SIMP can be installed from a bootable ISO, which provides many advantages:

  • Provides a ready-to-go OS, Puppet server, and SIMP installation

  • Suitable for use in network-isolated enclaves/offline environments

  • Ensures OS is configured with compliance-relevant install-time options:

    • The Disk Partitioning scheme is compatible with most security guides

    • The OS will boot in FIPS mode

    • Disks will be encrypted

3.4.1.1.1. Obtaining a SIMP ISO file

You can obtain a SIMP installation ISO using one of the following methods:

  1. Downloading an ISO image file

  2. [Advanced] Building a SIMP ISO for yourself

    • The contents of the ISO can be customized to your preferences.

    • This is the only way to obtain a SIMP ISO that installs a licensed commercial OS, such as Red Hat Enterprise Linux (RHEL).

3.4.1.1.2. Installing the OS

A SIMP ISO will install its OS + SIMP on any host that supports the underlying operating system.

Install as follows:

  1. Boot the system using the SIMP ISO.

    The ISO will load into a screen of boot options. The presentation will differ, depending on the boot firmware and ISO OS:

    BIOS

    SIMP boot options screen (BIOS)

    UEFI

    SIMP boot options screen (UEFI, el7)

    UEFI (submenu)

    SIMP boot options screen (UEFI, el7)

  2. Press Enter to boot the standard SIMP installer, or customize the installation using the boot options.

    Note

    For details about how SIMP implements disk encryption (enabled by default), see: Disk Encryption.

  3. Once installation starts, you may see the graphical interface spawn.

    Warning

    You should NOT interact with the GUI unless you have elected to manage your own disk partitions (e.g., simp-prompt).

    Note

    If you have opted to manage your own disk partitions with (e.g., simp-prompt), follow the GUI instructions to enter your partition scheme.

    For example, using SIMP for CentOS 7:

    1. Click the INSTALLATION DESTINATION button

    2. Configure the desired partitioning

    3. Click the DONE button to finalize your disk selections

    4. Click the Begin Installation button on the main GUI page to continue.

    No further GUI interaction will be required.

    Tip

    When applying disk encryption (enabled by default), the system may seem to pause and display messages about increasing entropy. You can speed up the installation by pressing random keys on the keyboard for a bit (this will generate additional entropy).

  4. When the installation is complete, the system will restart automatically.

    Note

    When the system boots, it may display: error on start module sha1 not found could not insert sha_256 [...]. This is expected and is a known issue.

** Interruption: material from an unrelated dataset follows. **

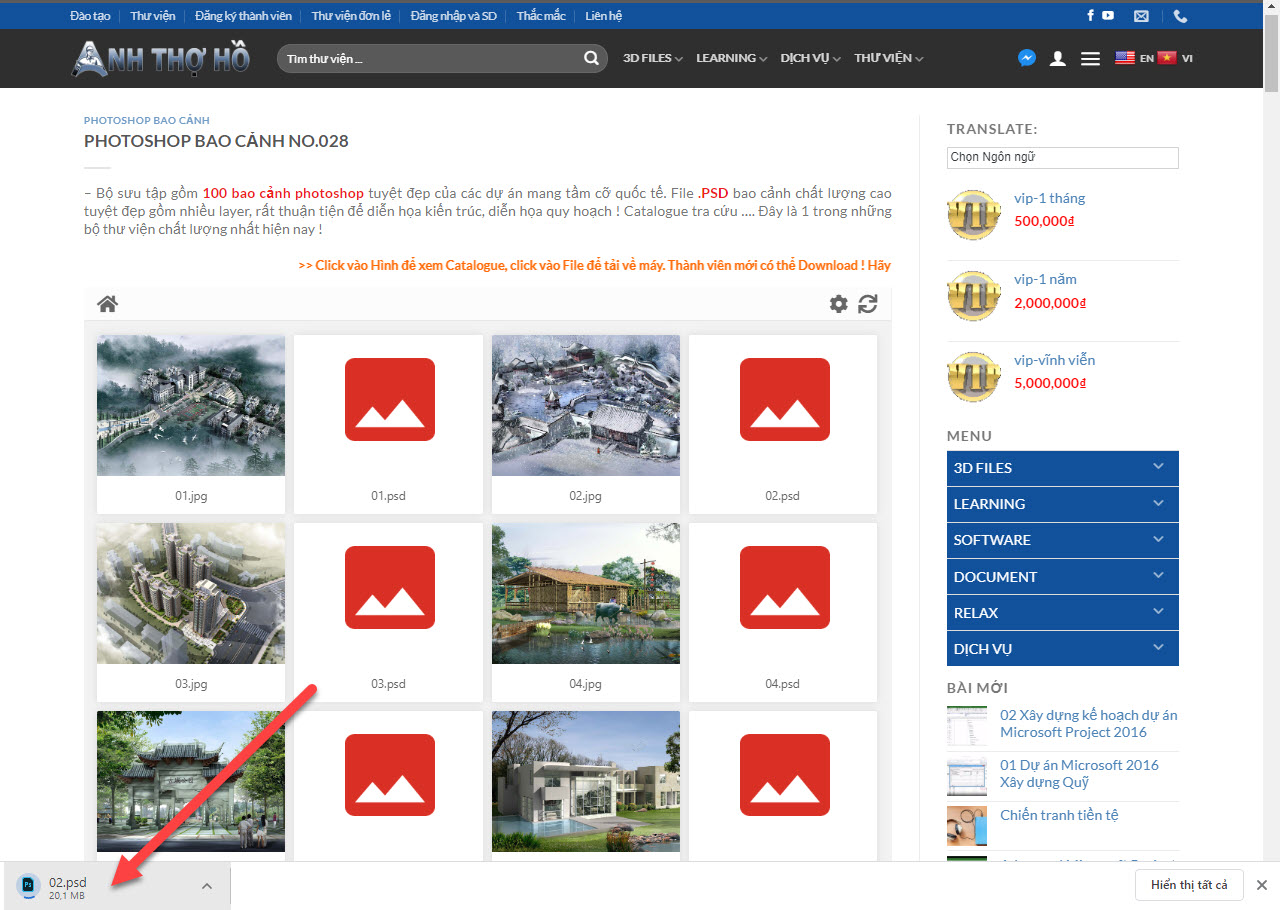Expand the 3D FILES nav dropdown
This screenshot has height=910, width=1280.
(652, 58)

  5. Change the default passwords.

    Warning

    There are default passwords present on the system that should be changed prior to deploying the system.

    Please make sure that you change these passwords!

    Note

    See the What is the Password Complexity for SIMP? FAQ for tips on setting a functional password.

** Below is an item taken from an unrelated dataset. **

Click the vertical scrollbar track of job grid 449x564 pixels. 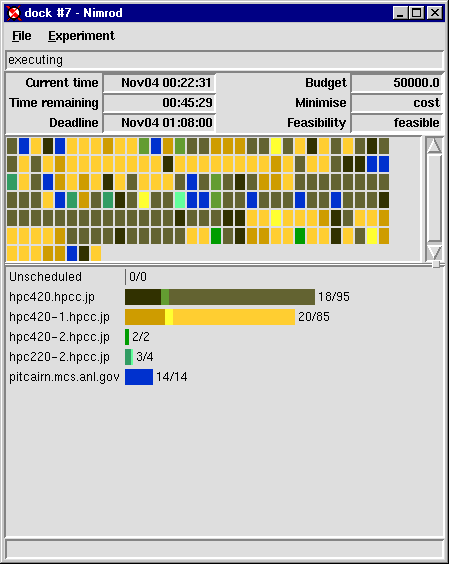(x=435, y=199)
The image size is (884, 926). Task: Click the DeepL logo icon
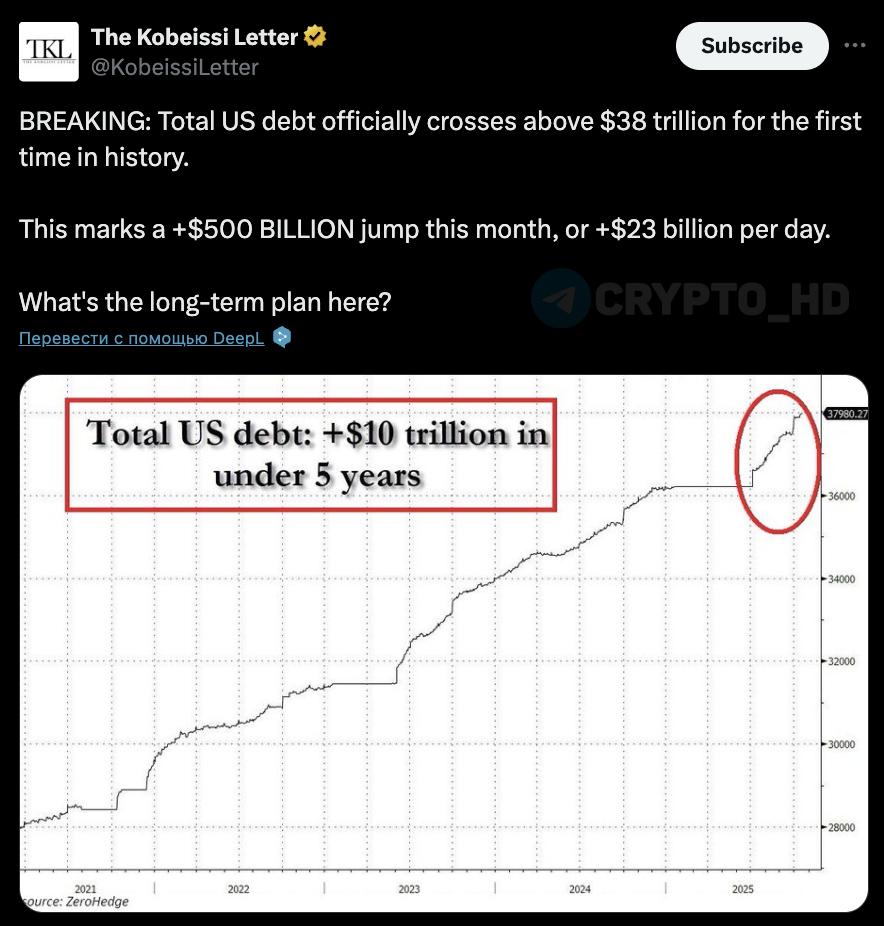tap(282, 337)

  1. Change the root user password.

  1. At the console, log on as root and type the default password shown in SIMP Default Passwords

  2. Follow the prompts to complete the password change

  1. Change the simp user password.

  1. At the console, log on as simp and type the default password shown in SIMP Default Passwords

  2. Follow the prompts to complete the password change

3.4.1.1.3. SIMP Default Passwords

Below is a table containing the default passwords found on a basic SIMP server upon install.

Important

All default passwords must be changed during the initial configuration process.

Utility

Password

Grub

GrubPassword

Root User

RootPassword

Simp User

UserPassword

Table: SIMP Default Passwords

3.4.1.1.4. Next Steps

Now that your system has been installed, you should proceed to Initial SIMP Server Configuration to complete the initial setup.